### Task prompt
Beneath this line are the data; copy exactly the part of them that opens with the line containing "Kontakt os (23, 2057)" and closes with the line containing "Frederiksberg storeGl. Kongevej", and only that part.

### Dataset excerpts
════════

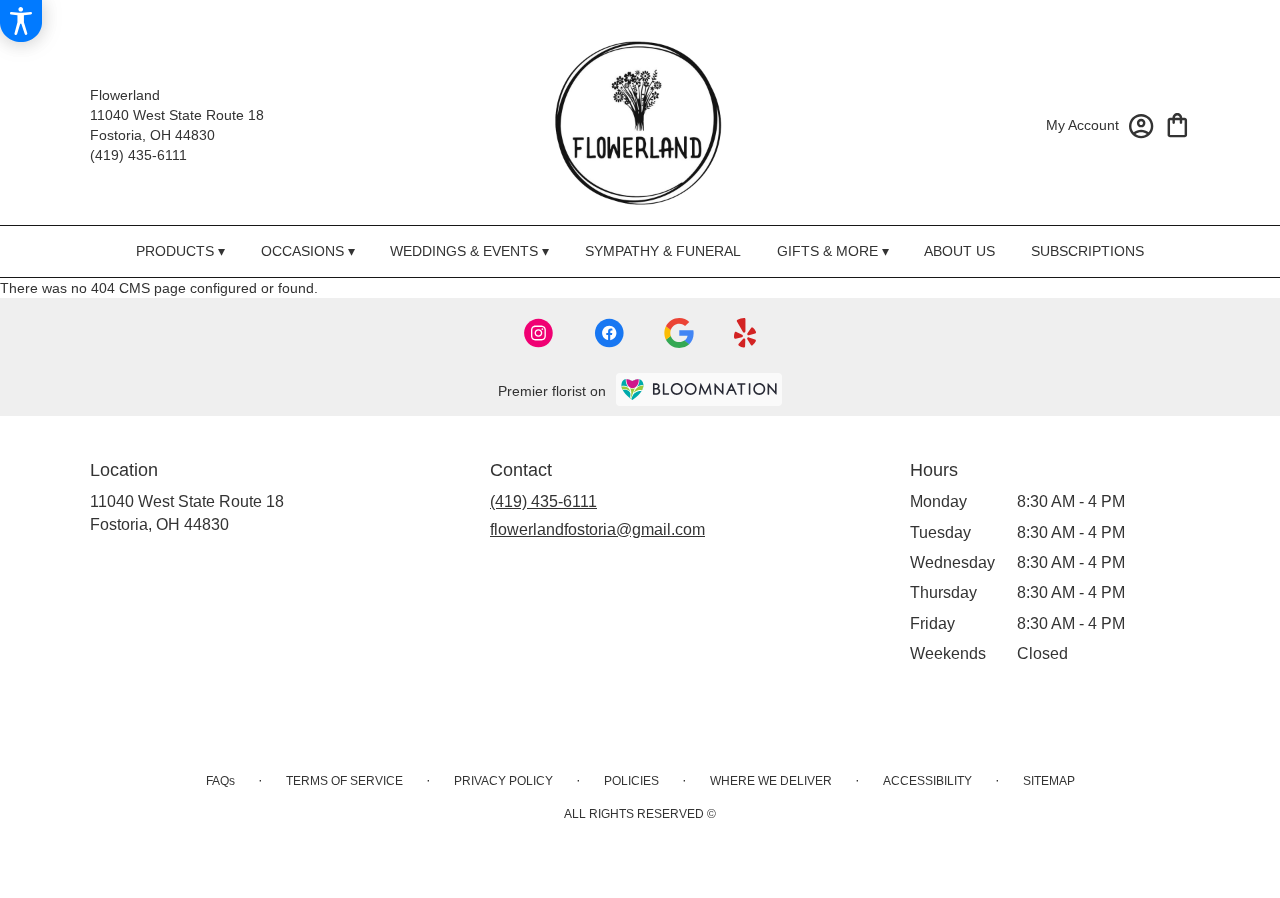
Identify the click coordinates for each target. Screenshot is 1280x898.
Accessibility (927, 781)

════════

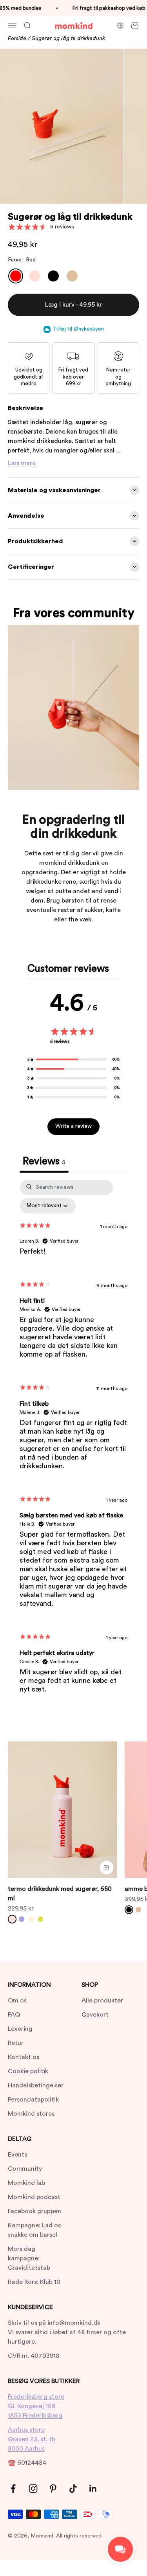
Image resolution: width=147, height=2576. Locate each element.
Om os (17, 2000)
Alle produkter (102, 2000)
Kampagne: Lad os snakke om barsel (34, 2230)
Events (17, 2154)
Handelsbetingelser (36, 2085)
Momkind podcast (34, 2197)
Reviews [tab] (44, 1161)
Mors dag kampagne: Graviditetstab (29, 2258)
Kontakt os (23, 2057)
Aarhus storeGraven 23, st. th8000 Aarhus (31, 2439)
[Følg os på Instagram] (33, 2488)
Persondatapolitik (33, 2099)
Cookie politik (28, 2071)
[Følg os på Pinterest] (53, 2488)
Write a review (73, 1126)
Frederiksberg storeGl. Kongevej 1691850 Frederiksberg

════════

### Output for this task
Kontakt os (23, 2057)
Aarhus storeGraven 23, st. th8000 Aarhus (31, 2439)
[Følg os på Instagram] (33, 2488)
Persondatapolitik (33, 2099)
Cookie politik (28, 2071)
[Følg os på Pinterest] (53, 2488)
Write a review (73, 1126)
Frederiksberg storeGl. Kongevej 1691850 Frederiksberg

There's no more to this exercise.